Fourteen years later, as a Netflix series, Wet Hot is very successful at mimicking the beats and rhythms of the original, from the bright grass greens to the absurdist, Brechtian schtick. It is a prequel, set on the first day of the camp, whereas the first one took place on the last day. Showalter, now conspicuously overweight, bewigged, and 45, is playing an even younger teenager, whose lovelorn crushes are even more about entitlement and possession. He is specifically labeled "a nice guy" who can't deal with the fact his quasi-girlfriend (Lake Bell) wants to sleep with a visiting Israeli (Wain), who has wonderful patter: "The tongue in the mouth, it can mean so many things ... This is the true meaning of community, of kibbutz."
The scope widens to include spies and undercover reporters, but it's basically the same as other work by Showalter and Wain, like Wainy Days and Stella. The huge cast (Amy Poehler, Bradley Cooper, H. Jon Benjamin) is supported by ringers (Michael Cera, Jon Hamm). The core players from comedy troupe The State are true to form, if less fresh-faced. They still make familiar Hollywood devices feel dumb and unnatural, while grounding them in feelings of longing, rejection, and the sense of otherness.

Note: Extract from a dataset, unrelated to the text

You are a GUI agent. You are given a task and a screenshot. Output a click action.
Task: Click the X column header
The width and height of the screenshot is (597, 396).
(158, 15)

On first viewing, it's a little too dry. Comedy that comes from character more than unbridled absurdity is better. I enjoyed another recent online show involving idiots yelling, Other Space, more for this reason. Wet Hot American Summer: First Day Of Camp is a fine example of a postmodern prequel, but it's still a prequel, with all the expectations and emotional baggage that entails.